For the record, Blogger and an iPad do not mix! This is the second time i am writing this post!
So, here we go! Today I am gonna review a study guide that we finished in the Life Group that my husband and i co-lead for young married couples. We read Love and War by John and Stasi Edredge.
Let me begin with what I did not like!
Let me begin by saying that this study guide was maybe meant for couples that had been married longer. Our group is made up of couples that have been married less than 5 years. Just out of easiness, I will be using bullets for this portion of my review.
- Many of the questions were worded oddly and had to be reworded in order to be applicable to a younger crowd. The wording was even awkward, i think, for an older crowd.
- I feel that the themes presented were not as clear cut as they should have been. The titles did not really give a quick give away on what the theme of the chapter would be.
- The topics were not always relevant to younger couples. This was frustrating at times for my husband and I as well as our co-leaders. We had to grasp at what to talk about!
- The study was not as Biblically based as I would have liked. Rather it was based on the authors' perspective of a Christian marriage. I would have liked more Biblical relevance overall.

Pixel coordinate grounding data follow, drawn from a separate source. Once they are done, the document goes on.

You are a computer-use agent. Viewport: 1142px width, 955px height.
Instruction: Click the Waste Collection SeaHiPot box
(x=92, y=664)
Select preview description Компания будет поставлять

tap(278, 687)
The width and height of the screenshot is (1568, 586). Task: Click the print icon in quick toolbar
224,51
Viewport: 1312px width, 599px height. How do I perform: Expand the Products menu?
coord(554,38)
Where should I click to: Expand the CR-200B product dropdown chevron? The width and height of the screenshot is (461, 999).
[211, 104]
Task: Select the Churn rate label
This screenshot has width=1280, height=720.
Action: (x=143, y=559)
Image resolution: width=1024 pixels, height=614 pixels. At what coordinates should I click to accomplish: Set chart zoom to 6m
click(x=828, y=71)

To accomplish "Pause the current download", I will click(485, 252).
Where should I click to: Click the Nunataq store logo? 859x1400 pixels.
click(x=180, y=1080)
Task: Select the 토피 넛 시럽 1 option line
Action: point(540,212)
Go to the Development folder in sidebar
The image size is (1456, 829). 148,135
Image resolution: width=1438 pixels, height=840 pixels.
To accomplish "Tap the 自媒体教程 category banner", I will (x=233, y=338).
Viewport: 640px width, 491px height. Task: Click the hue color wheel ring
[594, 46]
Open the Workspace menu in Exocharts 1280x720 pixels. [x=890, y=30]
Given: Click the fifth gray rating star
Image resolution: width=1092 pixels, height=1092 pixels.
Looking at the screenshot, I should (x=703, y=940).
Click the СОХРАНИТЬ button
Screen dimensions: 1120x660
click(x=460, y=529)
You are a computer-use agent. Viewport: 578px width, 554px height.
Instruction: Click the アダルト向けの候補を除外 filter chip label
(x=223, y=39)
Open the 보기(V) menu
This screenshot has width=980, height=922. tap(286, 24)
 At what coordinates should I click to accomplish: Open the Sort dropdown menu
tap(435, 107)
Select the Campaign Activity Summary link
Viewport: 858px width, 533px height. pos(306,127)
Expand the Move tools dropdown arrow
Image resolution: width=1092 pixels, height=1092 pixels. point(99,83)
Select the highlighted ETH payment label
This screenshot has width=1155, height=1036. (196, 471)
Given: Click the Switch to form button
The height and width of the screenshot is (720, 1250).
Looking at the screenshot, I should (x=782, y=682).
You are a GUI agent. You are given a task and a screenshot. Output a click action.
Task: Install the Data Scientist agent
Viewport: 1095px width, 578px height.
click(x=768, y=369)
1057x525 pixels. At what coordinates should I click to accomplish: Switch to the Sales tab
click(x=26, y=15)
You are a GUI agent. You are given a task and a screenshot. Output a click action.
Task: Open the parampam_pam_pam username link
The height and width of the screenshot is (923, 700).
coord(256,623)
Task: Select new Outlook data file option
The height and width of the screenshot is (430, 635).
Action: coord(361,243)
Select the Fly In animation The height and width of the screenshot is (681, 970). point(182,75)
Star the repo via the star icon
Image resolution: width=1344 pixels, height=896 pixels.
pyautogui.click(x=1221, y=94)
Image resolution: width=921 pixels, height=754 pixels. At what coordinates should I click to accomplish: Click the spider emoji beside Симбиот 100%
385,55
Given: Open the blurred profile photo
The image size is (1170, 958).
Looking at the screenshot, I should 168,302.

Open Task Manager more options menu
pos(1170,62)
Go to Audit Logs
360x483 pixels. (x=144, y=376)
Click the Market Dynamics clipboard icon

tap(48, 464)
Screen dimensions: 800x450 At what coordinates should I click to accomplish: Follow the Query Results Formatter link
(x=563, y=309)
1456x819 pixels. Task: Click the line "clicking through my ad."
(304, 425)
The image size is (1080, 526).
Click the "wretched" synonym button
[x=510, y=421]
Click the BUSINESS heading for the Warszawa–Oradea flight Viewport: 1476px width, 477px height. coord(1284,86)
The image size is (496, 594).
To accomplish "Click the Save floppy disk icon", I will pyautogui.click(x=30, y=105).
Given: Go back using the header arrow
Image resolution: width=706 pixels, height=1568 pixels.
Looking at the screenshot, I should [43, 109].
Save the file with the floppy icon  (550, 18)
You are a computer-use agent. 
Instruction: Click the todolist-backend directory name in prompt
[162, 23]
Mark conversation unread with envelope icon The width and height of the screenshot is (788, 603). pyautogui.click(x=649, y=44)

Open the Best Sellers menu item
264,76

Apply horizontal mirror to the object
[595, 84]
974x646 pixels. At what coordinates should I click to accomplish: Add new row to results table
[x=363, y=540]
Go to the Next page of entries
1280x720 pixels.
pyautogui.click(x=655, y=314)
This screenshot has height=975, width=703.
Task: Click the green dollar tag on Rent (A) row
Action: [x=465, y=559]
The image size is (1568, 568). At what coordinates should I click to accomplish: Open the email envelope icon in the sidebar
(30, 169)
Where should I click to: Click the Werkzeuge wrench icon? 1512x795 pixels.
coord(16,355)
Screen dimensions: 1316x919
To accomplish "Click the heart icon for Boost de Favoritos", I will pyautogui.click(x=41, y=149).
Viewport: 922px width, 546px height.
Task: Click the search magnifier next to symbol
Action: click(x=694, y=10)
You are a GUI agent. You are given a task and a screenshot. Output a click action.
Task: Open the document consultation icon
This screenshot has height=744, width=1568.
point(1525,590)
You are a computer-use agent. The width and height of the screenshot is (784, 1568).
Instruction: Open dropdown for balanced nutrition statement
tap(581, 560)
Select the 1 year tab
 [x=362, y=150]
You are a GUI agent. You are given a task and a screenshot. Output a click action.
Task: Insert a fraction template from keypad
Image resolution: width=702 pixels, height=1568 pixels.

- The DVD - it was often corny! There were two segments to each session. The first segment was always the authors talking and repeating whatever had been read in the study guide. Certain key points were highlighted and reviewed. The authors were also in a number of scenarios - in a canoe, in the dining room, in the bedroom, etc. The second segment was like listening in on a small group of couples. I felt this is where they could have made it more applicable to younger couples by having a younger couple be a part of the group. But alas, they did not.
So while there was so much to say on the bad side, there is still a little bit to say on the good side of things! Have i mentioned that i did not like this study much? Maybe I am being overly critical, but i think a book that is geared towards married couples should span a larger group of people.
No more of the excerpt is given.